I’m beginning to agree with you on that guess. AFAICT, the normal behavior of the snap trimmer is to trim one single snap, the one which is in the snap_trimq but not yet in purged_snaps. So the only time the current sleep implementation could be useful is if we rm’d a snap across many PGs at once, e.g. rm a pool snap or an rbd snap. But those aren’t a huge problem anyway since you’d at most need to trim O(100) PGs.

We could move the snap trim sleep into the SnapTrimmer state machine, for example in ReplicatedPG::NotTrimming::react. This should allow other IOs to get through to the OSD, but of course the trimming PG would remain locked.
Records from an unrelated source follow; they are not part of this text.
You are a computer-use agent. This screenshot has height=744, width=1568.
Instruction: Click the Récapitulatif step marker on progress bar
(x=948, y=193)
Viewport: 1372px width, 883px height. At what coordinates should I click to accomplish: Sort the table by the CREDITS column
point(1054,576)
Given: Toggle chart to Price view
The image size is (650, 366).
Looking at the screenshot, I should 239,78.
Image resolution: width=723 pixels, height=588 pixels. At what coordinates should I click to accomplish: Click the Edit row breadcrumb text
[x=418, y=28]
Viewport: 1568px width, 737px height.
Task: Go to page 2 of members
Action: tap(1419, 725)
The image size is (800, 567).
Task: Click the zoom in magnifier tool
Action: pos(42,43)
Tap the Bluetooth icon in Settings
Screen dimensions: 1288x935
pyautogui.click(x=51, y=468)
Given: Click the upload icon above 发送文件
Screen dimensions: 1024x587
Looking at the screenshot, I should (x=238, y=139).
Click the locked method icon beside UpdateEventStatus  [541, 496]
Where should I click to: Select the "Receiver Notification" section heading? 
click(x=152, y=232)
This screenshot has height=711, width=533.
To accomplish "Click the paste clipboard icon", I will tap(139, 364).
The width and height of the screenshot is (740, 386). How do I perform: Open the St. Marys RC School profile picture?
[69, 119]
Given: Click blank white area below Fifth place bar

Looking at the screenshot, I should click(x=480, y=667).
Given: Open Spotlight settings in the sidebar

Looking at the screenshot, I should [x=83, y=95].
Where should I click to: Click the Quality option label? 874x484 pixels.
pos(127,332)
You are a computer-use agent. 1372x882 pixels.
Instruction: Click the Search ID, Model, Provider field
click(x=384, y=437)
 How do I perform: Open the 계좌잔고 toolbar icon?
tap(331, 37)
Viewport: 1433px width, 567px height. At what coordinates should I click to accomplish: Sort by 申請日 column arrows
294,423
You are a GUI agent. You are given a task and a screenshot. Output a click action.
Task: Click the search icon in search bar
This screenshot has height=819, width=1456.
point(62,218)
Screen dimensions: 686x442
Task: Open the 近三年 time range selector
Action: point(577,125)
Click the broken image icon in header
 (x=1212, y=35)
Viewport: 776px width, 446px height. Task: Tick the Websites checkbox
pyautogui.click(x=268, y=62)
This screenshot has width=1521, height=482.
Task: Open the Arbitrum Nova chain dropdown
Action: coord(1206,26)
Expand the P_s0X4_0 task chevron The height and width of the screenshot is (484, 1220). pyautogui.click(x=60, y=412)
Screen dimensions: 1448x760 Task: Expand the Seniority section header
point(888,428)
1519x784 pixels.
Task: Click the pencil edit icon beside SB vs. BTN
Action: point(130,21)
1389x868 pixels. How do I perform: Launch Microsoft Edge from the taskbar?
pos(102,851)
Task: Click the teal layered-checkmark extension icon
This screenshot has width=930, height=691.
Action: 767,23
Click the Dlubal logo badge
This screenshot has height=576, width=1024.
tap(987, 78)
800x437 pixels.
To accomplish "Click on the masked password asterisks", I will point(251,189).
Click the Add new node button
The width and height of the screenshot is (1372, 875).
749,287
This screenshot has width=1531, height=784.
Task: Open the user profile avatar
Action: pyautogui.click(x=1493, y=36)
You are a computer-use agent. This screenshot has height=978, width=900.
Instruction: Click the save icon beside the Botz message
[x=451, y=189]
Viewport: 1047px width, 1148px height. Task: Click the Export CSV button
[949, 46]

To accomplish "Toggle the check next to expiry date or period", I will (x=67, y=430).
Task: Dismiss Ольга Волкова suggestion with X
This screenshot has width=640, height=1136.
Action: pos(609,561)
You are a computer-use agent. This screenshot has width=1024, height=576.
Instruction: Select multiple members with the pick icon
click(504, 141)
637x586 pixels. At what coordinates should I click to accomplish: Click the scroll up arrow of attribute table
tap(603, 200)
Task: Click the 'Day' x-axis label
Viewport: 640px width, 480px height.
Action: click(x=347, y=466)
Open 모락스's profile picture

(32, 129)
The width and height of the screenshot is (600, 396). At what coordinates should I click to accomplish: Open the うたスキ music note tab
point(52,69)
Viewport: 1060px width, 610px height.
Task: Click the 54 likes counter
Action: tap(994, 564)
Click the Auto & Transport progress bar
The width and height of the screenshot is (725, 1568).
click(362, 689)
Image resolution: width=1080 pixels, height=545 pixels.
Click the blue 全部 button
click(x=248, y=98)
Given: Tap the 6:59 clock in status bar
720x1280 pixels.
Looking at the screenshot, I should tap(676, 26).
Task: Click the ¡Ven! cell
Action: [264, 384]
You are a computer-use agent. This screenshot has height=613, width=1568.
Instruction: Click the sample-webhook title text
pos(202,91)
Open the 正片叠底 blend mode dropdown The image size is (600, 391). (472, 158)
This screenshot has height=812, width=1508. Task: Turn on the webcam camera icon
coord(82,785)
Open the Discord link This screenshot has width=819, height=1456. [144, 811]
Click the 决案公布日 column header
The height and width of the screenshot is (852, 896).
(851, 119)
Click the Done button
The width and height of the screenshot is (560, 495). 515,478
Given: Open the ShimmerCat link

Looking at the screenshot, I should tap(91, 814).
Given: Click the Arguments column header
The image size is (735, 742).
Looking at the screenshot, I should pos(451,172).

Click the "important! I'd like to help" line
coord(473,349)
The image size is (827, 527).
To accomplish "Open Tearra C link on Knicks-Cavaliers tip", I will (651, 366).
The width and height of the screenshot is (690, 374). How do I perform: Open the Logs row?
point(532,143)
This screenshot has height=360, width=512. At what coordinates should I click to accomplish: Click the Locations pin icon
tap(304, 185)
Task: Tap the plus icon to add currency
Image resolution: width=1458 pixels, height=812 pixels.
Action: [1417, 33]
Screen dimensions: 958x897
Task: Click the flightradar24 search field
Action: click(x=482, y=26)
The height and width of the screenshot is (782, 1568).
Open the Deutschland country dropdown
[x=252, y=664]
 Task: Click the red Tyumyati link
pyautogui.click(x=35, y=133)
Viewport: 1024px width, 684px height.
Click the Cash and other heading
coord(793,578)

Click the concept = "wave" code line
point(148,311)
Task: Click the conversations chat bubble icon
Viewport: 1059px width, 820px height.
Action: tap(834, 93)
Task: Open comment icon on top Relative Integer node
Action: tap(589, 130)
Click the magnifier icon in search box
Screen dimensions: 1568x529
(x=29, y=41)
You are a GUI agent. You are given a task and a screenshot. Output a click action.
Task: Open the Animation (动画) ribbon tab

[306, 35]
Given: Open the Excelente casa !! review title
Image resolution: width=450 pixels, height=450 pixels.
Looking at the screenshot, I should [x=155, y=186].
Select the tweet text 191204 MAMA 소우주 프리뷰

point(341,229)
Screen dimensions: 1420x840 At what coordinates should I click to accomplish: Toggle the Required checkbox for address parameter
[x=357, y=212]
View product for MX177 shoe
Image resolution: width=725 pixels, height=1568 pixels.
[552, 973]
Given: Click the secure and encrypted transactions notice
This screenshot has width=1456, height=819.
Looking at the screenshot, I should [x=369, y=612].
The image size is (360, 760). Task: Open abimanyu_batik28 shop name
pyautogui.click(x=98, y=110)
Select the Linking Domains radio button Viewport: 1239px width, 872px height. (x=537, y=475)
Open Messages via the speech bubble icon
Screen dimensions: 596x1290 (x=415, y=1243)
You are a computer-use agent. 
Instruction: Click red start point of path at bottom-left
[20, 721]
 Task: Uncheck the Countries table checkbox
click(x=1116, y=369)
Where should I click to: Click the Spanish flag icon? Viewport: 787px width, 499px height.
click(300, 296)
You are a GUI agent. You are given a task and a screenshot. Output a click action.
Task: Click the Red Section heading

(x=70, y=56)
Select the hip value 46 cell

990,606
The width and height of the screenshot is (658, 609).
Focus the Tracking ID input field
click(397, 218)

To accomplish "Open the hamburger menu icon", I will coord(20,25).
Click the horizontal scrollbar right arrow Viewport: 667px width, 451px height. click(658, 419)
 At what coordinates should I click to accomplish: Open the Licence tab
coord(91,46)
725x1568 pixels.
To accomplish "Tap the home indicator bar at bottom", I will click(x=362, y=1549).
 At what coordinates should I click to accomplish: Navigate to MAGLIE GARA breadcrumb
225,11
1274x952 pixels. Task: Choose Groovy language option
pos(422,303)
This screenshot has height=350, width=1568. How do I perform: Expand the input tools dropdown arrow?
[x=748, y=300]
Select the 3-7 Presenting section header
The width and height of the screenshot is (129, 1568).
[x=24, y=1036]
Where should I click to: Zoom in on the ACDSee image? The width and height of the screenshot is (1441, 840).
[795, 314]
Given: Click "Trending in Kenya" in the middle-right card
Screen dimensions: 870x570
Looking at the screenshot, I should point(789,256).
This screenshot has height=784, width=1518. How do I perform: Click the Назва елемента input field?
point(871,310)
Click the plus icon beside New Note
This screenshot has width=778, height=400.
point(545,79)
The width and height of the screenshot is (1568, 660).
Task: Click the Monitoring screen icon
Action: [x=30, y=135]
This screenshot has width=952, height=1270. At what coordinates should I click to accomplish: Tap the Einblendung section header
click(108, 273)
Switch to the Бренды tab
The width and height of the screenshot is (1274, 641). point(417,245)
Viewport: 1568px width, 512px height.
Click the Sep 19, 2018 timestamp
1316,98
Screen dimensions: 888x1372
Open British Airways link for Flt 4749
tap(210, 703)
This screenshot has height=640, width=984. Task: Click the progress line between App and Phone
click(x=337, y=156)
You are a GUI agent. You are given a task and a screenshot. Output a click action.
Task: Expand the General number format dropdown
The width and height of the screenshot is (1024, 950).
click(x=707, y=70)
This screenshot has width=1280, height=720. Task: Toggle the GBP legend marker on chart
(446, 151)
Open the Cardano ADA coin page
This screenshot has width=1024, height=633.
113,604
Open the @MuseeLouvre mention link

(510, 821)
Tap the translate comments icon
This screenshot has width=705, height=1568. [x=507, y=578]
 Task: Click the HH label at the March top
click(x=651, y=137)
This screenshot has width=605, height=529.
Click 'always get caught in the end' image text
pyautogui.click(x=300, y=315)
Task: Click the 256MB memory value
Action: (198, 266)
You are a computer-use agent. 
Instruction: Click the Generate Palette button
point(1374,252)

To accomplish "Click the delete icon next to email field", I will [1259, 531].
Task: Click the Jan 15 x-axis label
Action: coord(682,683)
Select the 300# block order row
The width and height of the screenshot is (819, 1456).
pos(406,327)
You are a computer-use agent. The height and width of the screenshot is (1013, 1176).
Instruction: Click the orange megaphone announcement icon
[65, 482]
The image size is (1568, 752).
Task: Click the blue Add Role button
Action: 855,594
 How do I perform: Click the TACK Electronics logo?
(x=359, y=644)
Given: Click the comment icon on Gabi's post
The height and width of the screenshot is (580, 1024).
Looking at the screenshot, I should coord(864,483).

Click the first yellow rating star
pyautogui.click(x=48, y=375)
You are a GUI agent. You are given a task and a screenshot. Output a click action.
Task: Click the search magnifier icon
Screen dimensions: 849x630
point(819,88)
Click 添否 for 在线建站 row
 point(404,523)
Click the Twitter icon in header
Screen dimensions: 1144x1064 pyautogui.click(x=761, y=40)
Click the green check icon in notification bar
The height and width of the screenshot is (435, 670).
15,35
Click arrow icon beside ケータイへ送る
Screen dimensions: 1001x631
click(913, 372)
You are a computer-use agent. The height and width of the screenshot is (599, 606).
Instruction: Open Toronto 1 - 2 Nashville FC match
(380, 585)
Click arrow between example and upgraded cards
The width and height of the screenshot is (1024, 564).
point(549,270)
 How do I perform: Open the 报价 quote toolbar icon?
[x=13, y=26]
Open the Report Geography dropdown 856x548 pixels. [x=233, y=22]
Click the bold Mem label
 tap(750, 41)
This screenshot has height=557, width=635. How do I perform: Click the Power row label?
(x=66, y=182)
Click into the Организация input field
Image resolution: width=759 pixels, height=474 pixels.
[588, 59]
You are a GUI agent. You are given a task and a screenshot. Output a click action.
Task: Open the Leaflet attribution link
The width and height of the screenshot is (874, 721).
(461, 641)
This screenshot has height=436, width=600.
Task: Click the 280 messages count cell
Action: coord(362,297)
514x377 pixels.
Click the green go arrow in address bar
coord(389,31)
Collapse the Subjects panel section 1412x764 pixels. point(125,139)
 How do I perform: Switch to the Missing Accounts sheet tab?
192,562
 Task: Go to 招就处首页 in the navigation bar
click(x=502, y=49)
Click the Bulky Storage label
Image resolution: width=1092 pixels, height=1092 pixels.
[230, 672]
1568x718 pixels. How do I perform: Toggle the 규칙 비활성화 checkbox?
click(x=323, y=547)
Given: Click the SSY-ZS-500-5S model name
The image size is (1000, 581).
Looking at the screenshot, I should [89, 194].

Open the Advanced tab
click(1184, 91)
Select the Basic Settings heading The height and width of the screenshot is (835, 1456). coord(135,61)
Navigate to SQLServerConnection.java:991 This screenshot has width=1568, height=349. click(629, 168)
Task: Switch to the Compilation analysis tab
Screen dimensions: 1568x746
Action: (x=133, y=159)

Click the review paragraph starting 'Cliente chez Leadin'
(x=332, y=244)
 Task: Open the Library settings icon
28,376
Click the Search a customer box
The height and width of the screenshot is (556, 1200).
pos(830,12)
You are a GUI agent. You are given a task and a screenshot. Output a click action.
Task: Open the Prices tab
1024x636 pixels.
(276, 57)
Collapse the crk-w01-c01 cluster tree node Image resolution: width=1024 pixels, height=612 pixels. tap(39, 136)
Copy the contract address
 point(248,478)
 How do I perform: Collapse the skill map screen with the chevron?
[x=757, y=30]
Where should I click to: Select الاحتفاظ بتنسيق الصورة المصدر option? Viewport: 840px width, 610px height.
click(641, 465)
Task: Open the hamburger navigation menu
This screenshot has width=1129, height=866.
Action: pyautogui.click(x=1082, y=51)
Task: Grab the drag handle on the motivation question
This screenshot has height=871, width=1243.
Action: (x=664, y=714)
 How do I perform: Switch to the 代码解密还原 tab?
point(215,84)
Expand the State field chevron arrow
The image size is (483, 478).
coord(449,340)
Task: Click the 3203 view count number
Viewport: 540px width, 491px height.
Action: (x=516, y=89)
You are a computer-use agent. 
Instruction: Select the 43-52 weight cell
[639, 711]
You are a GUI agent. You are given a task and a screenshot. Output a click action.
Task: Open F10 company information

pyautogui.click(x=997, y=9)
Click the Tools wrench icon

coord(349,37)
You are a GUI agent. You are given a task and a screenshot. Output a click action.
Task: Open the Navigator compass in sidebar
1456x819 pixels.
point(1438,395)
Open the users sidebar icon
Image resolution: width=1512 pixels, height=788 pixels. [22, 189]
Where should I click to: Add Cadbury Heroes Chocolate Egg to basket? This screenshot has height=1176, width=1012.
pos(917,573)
And it would be locked for even longer now due to the sleep.

To solve that we could limit the number of trims per instance of the SnapTrimmer, like I’ve done in this pull req: https://github.com/ceph/ceph/pull/2516
Breaking out of the trimmer like that should allow IOs to the trimming PG to get through.

The second aspect of this issue is why are the purged_snaps being lost to begin with. I’ve managed to reproduce that on my test cluster. All you have to do is create many pool snaps (e.g. of a nearly empty pool), then rmsnap all those snapshots. Then use crush reweight to move the PGs around. With debug_osd>=10, you will see "adding snap 1 to purged_snaps”, which is one signature of this lost purged_snaps issue. To reproduce slow requests the number of snaps purged needs to be O(10000).

Looking forward to any ideas someone might have.